↓↓↓

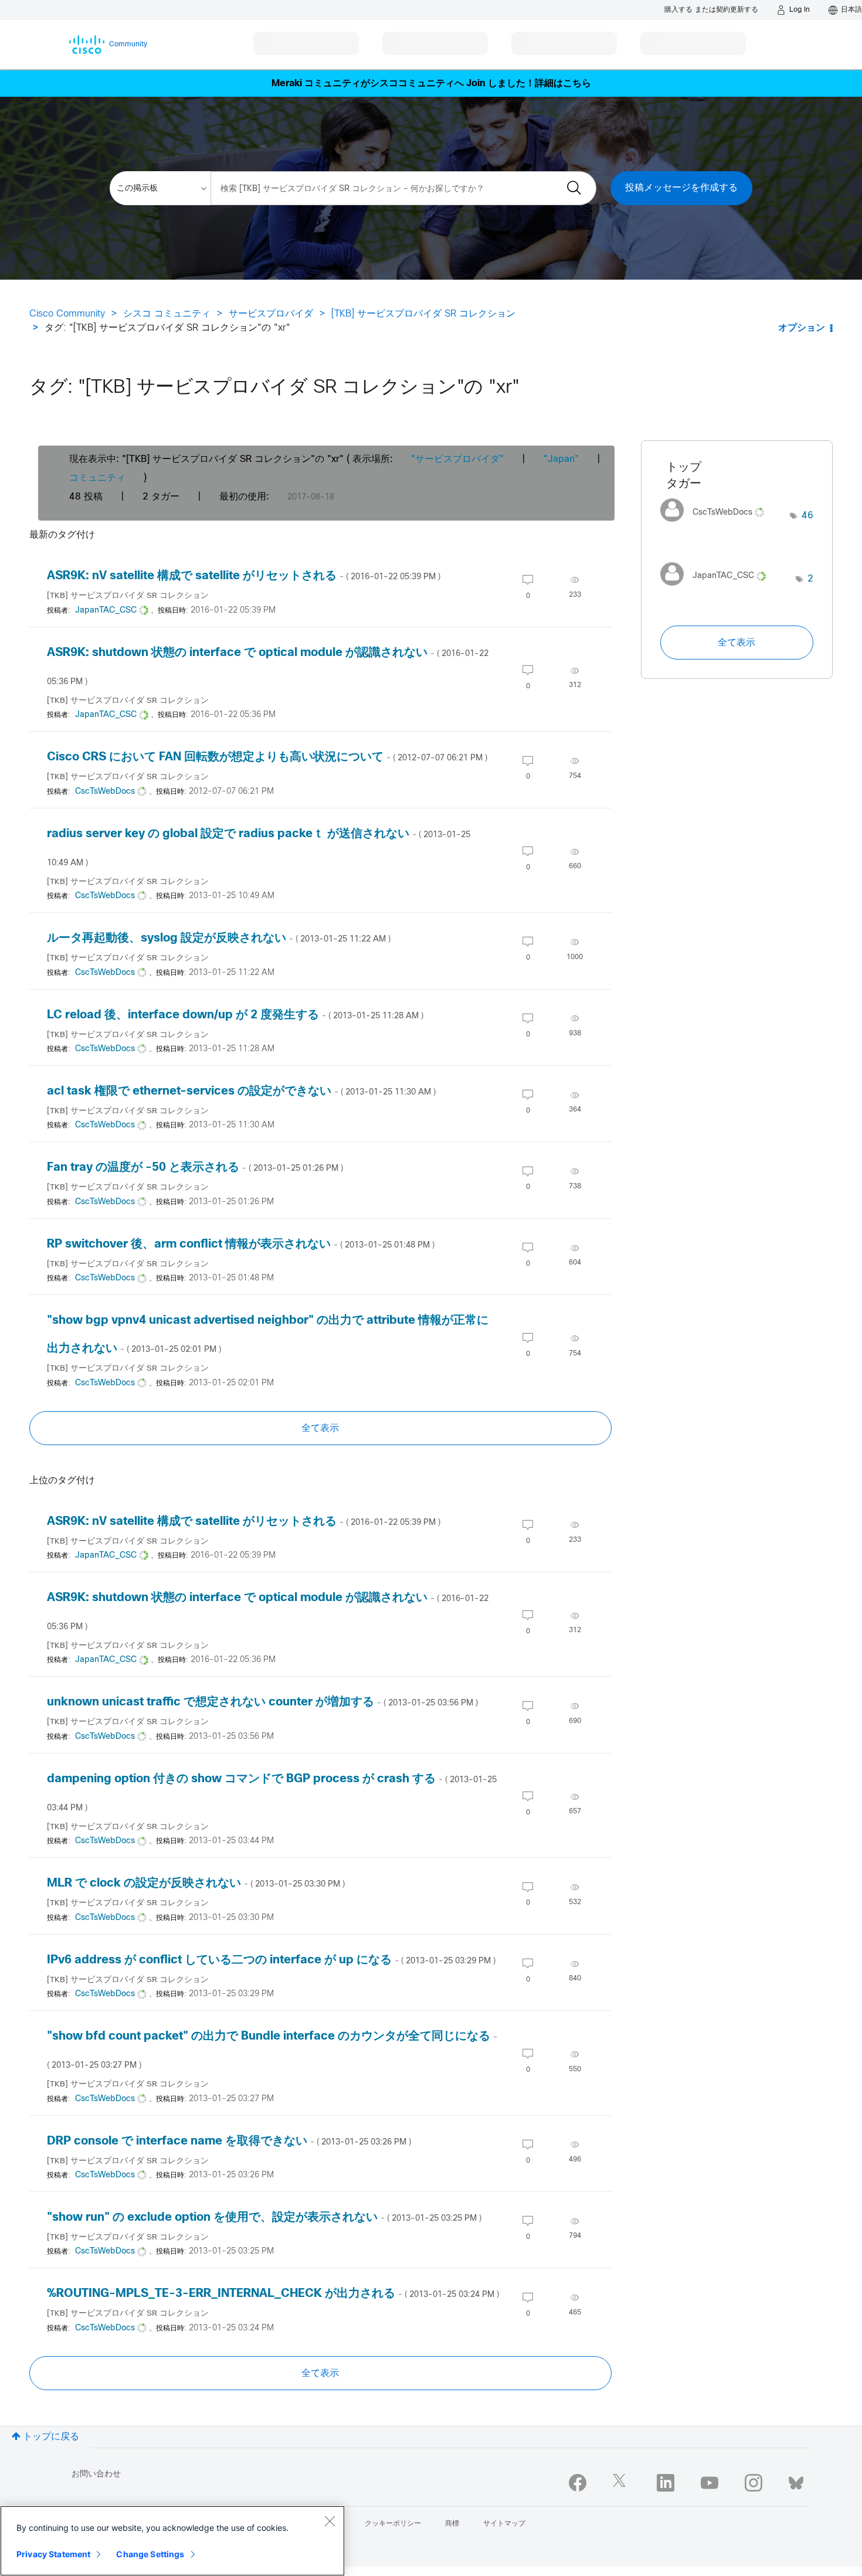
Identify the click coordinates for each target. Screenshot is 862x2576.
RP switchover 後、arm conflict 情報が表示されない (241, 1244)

↑↑↑
↓↓↓

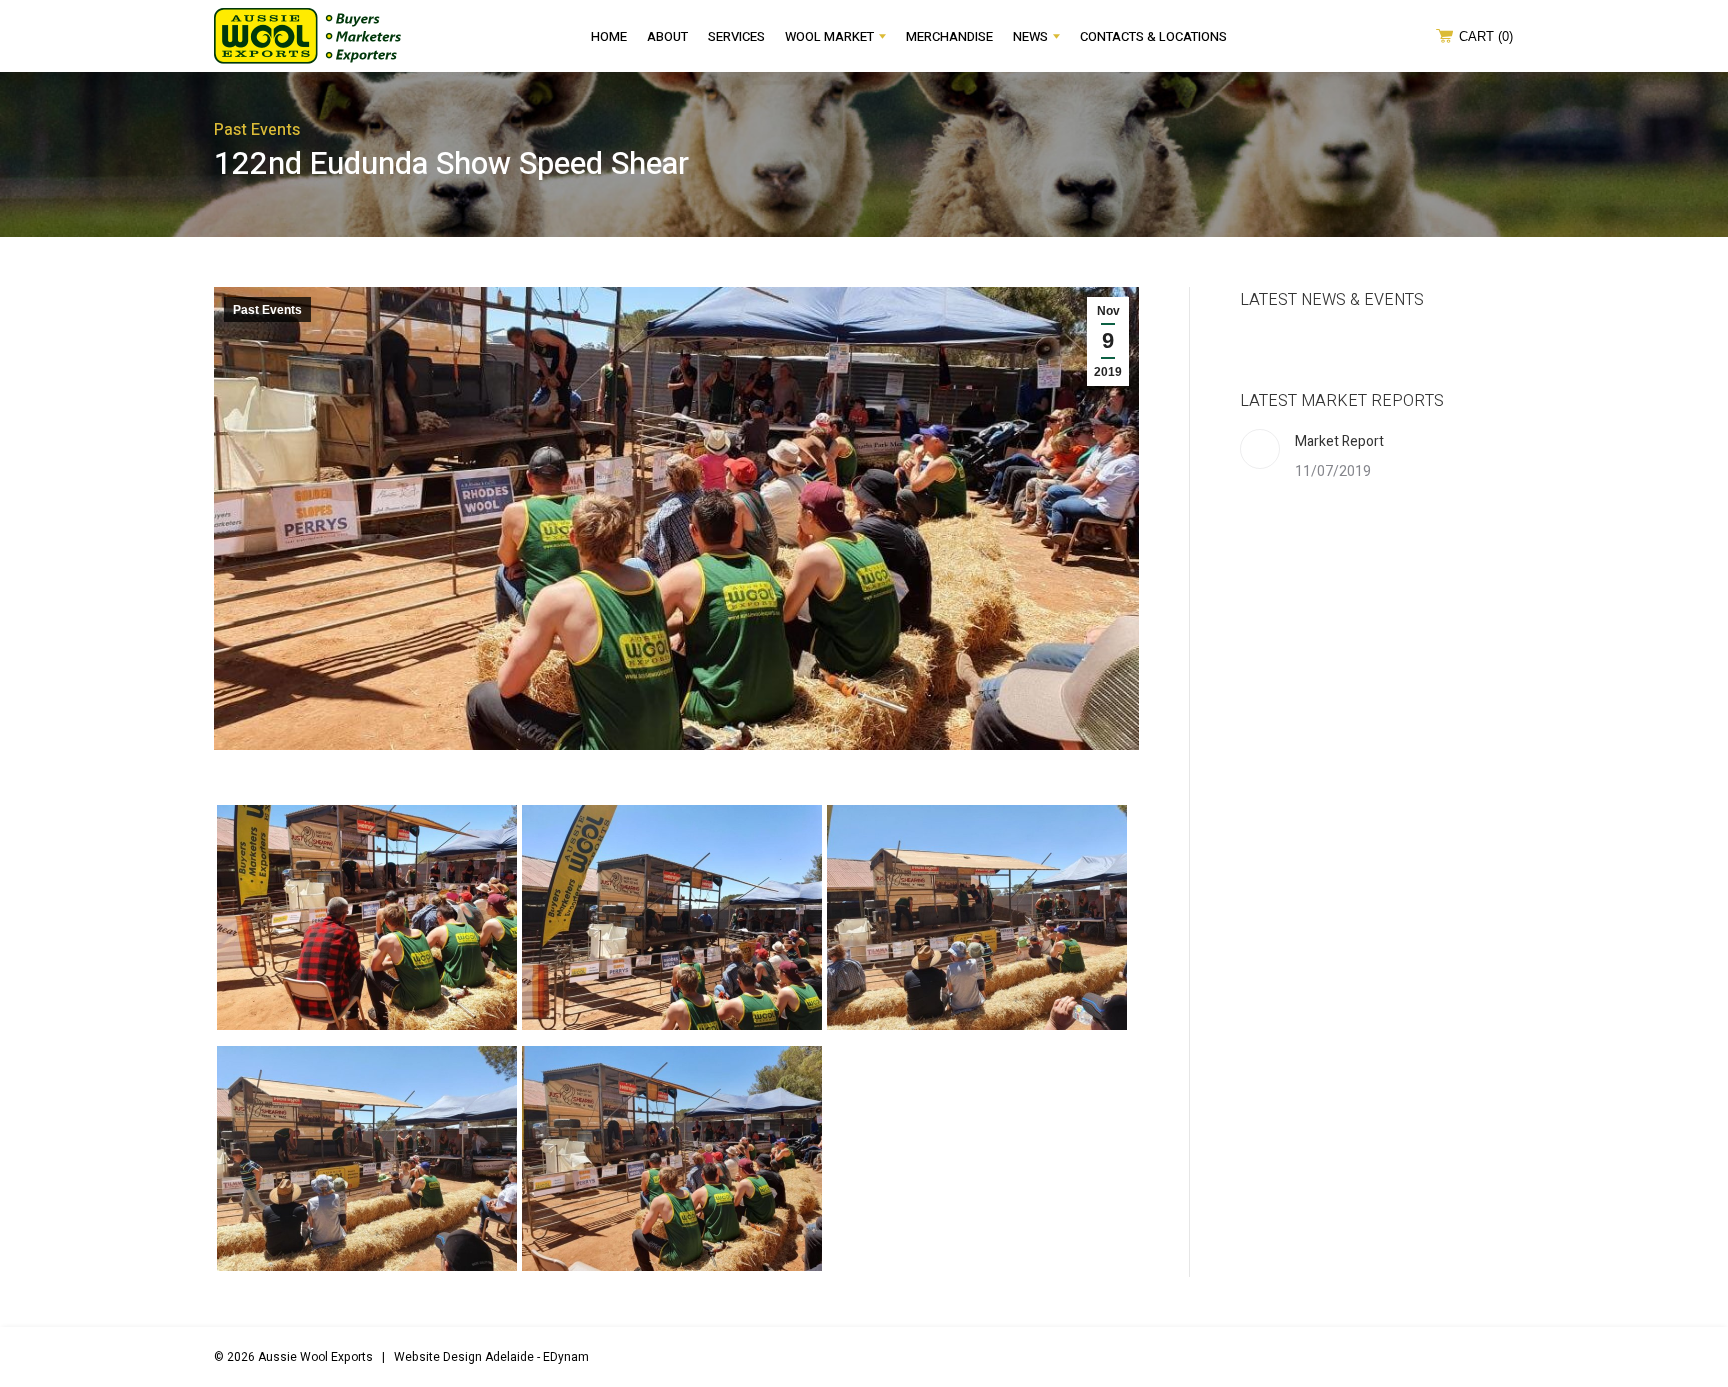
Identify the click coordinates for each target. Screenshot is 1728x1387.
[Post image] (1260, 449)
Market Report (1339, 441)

↑↑↑
↓↓↓

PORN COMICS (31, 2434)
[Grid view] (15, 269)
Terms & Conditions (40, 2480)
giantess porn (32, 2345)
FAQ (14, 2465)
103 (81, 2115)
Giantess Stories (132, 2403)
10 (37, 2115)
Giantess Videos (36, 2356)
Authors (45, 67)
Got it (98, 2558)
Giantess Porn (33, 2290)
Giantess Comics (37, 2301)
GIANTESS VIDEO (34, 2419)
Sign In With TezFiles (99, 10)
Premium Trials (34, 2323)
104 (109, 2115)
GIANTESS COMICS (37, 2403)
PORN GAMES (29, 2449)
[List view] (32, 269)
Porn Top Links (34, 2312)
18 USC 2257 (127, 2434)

↑↑↑

Task instructions:
Only lines holding "Screenshot" are wanted; copy all of them from the listing.

Result for this task:
Identify the click coordinates for each target. Screenshot is 862x2576.
Identify the click coordinates for each target. Screenshot is 1728x1387.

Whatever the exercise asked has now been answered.